Am Samstag, dem 11. Dezember 2004 sind wir als AfeT zu einer weiteren Gedenkveranstaltung im akademischen Rahmen eingeladen. Die evangelisch-theologische Fakultät der Universität Tübingen, das Evangelische Stift und das Albrecht-Bengel-Haus laden gemeinsam ins Theologicum der Universität Tübingen zu Vorträgen und Seminaren über J. T. Beck ein. In deren Kontext wird um 14.30 Uhr im Plenum der Johann-Tobias-Beck-Preis 2004 des AfeT verliehen werden. Eines der Seminare über Becks Missions- und Reich-Gottes-Verständnis hat Dr. Helmut Burkhardt übernommen. Das Abschlussreferat hält Landesbischof Dr. Gerhard Maier.
Lassen Sie mich die Gelegenheit dieses Jubiläumsjahres wahrnehmen, um in einer knappen Darstellung die Persönlichkeit und die Theologie Johann Tobias Becks zu skizzieren.
Beide Eltern haben Beck nachhaltig geprägt. Die Mutter war tief von der Frömmigkeit des schwäbischen Altpietismus bestimmt, der Vater, von Beruf Seifensieder, wurde stark von der Aufklärung des 18. Jahrhunderts beeinflusst. Der Wunsch seines Sohnes Johann Tobias, Pfarrer werden zu wollen, stieß deshalb zunächst nicht auf die Gegenliebe des Vaters.

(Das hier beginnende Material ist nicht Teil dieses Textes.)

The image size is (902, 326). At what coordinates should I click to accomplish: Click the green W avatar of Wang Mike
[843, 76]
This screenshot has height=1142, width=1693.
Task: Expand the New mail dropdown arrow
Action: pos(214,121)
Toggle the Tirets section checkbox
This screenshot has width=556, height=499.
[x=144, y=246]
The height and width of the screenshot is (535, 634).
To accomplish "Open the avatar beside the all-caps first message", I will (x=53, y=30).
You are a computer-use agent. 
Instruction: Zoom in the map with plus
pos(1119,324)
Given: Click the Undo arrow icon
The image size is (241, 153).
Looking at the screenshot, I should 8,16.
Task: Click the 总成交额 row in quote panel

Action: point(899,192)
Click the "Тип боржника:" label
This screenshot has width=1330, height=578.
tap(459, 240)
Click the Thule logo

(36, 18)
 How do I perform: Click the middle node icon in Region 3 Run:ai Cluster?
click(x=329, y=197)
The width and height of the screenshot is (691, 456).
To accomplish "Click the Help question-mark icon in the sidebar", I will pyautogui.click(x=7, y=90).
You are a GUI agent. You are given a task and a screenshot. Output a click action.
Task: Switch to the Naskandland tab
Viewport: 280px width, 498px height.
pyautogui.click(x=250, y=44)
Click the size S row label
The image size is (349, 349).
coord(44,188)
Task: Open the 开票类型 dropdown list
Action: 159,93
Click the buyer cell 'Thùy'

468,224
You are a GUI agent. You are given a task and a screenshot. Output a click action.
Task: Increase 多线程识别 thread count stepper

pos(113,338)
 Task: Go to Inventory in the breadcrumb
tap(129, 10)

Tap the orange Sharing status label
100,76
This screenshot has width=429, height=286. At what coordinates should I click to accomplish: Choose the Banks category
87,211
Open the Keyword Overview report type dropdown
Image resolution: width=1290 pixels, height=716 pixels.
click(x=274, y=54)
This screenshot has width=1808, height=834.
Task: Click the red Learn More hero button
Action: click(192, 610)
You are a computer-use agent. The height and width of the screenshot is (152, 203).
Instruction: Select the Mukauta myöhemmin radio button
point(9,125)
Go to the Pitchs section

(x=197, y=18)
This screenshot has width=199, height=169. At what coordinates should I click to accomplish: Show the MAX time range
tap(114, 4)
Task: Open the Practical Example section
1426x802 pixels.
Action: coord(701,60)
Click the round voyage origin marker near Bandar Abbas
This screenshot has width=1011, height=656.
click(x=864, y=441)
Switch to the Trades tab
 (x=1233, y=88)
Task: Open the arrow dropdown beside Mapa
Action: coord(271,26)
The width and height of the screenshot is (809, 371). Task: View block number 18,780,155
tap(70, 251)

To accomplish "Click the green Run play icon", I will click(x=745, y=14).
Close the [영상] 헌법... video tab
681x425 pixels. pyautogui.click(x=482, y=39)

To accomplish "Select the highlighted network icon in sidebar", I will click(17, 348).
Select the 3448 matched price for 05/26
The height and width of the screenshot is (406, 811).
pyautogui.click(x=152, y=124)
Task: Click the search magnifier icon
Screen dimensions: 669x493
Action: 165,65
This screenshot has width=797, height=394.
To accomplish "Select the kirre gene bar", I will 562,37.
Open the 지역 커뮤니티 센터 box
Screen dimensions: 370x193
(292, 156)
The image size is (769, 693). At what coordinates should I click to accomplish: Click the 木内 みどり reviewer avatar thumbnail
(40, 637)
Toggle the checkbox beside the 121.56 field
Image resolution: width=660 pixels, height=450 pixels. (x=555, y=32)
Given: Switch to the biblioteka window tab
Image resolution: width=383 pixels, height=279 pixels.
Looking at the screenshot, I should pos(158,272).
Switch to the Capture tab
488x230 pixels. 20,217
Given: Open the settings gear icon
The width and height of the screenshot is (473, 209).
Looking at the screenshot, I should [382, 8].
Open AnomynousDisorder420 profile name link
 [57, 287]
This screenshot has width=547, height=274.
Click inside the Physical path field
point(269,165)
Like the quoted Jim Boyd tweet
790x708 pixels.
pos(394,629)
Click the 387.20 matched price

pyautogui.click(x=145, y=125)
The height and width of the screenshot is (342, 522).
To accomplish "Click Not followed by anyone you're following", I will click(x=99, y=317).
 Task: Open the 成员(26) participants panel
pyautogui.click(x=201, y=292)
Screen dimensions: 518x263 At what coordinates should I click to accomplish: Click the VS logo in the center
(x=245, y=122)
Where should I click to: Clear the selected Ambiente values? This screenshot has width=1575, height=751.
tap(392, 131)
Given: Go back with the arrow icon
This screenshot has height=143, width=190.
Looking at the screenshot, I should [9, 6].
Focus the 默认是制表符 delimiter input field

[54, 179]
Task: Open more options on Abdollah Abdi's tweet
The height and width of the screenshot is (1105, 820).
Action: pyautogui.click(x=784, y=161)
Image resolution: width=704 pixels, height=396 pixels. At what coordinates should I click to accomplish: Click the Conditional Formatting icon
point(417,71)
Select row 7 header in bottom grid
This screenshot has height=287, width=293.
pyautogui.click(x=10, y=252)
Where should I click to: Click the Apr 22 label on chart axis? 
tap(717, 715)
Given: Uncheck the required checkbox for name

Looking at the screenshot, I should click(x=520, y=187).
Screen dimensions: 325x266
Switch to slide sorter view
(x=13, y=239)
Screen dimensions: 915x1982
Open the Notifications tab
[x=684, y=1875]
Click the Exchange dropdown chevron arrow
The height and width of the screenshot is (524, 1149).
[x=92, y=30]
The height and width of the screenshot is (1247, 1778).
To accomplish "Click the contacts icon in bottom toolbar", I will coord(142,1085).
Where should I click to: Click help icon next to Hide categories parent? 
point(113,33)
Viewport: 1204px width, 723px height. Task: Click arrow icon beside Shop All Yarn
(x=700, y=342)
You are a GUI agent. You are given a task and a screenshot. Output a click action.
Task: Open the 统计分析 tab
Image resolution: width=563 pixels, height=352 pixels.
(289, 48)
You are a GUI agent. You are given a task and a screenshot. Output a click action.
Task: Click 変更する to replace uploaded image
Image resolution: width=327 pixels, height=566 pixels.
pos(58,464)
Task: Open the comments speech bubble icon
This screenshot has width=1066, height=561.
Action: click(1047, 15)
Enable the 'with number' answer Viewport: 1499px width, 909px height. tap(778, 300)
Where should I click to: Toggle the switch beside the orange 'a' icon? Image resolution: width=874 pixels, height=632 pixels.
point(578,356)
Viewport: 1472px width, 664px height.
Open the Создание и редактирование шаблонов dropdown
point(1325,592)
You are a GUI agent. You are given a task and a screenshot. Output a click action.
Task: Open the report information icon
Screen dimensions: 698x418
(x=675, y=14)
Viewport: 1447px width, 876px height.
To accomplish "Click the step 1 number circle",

Beck schlug den typischen Weg des württembergischen Theologen ein. Zunächst erhielt er – zusammen mit Eduard Mörike – am Uracher Seminar eine hervorragende altphilologische Gymnasialbildung. Von 1822 bis 1827 studierte er als Stipendiat am Evangelischen Stift Theologie. Der sogenannte Supranaturalismus der Ersten Tübinger Schule hat ihn allerdings kaum beeinflusst. Nach dem kirchlichen Examen heiratete er Luise Fischer aus Balingen, die allerdings bereits 1838 starb. 1839 heiratete er die Tübingerin Mathilde Märklin.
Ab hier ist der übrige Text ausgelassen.